§ **TASK STATEMENT**:
I'd like the records transcribed exactly, leaving the images out.

====================

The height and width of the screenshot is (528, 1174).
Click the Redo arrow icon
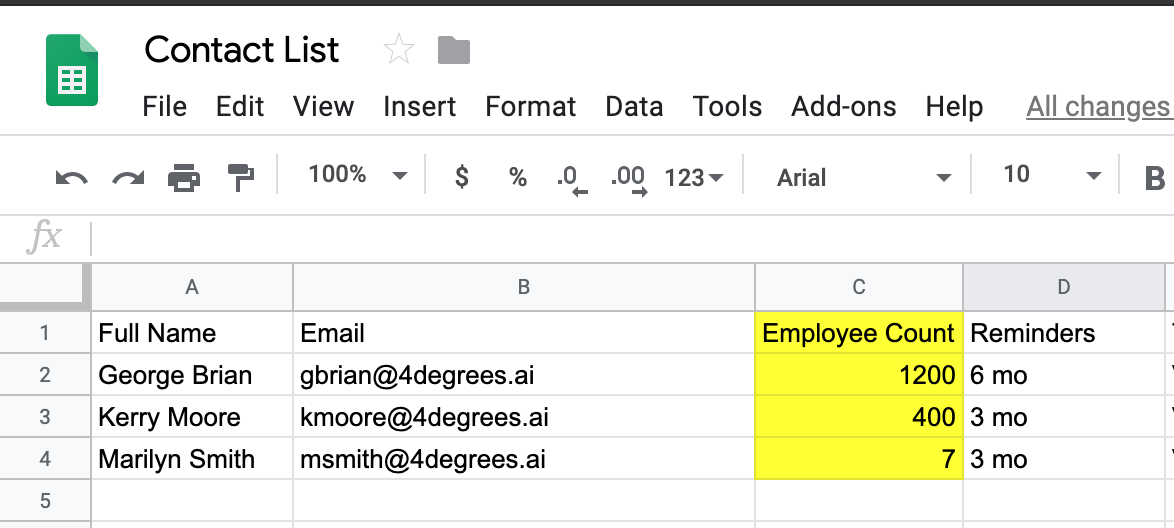coord(128,178)
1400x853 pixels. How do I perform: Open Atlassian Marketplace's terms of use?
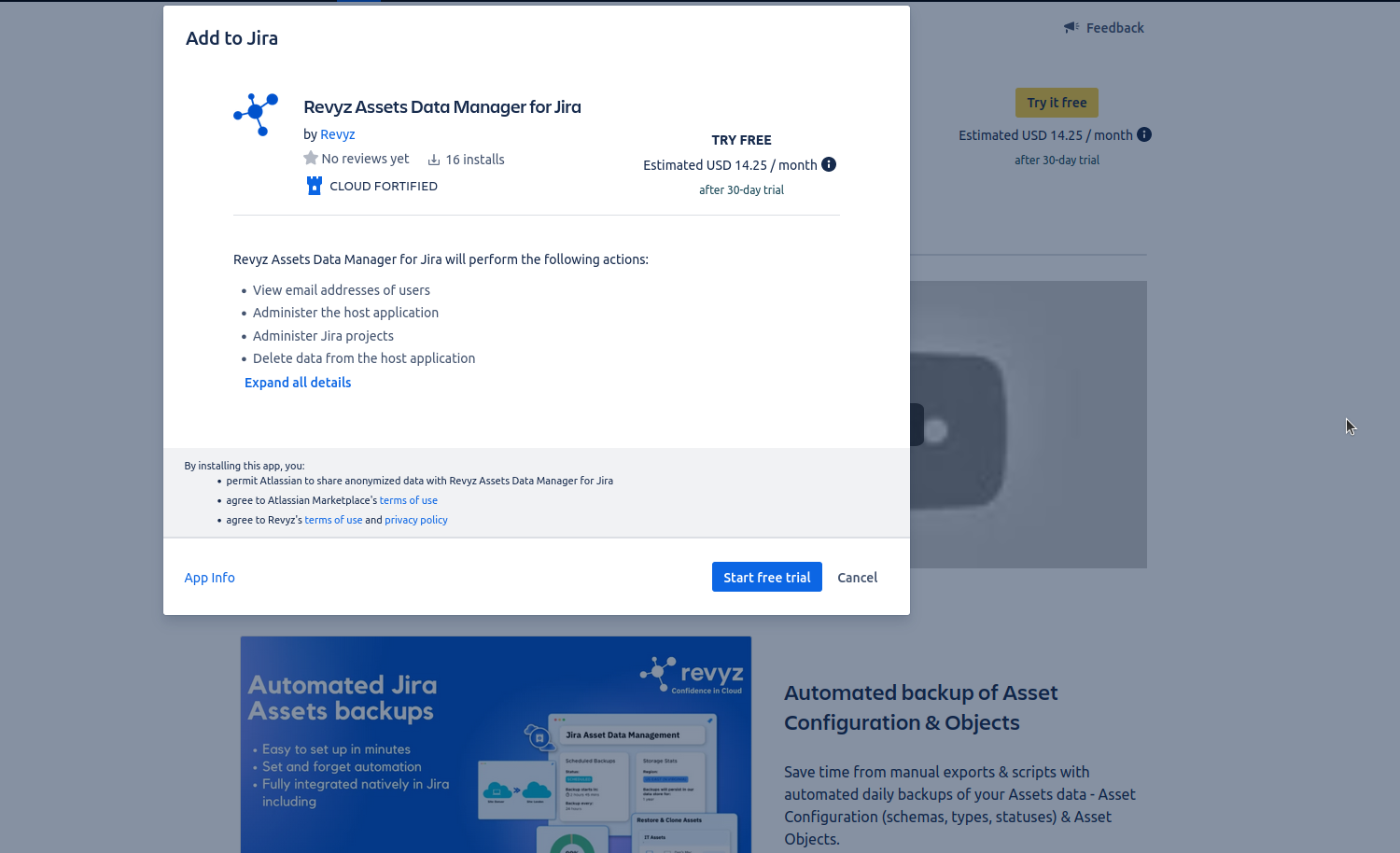[408, 500]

====================

§ **ANSWER BELOW**:
The height and width of the screenshot is (528, 1174).
Click the Redo arrow icon
coord(128,178)
1400x853 pixels. How do I perform: Open Atlassian Marketplace's terms of use?
[408, 500]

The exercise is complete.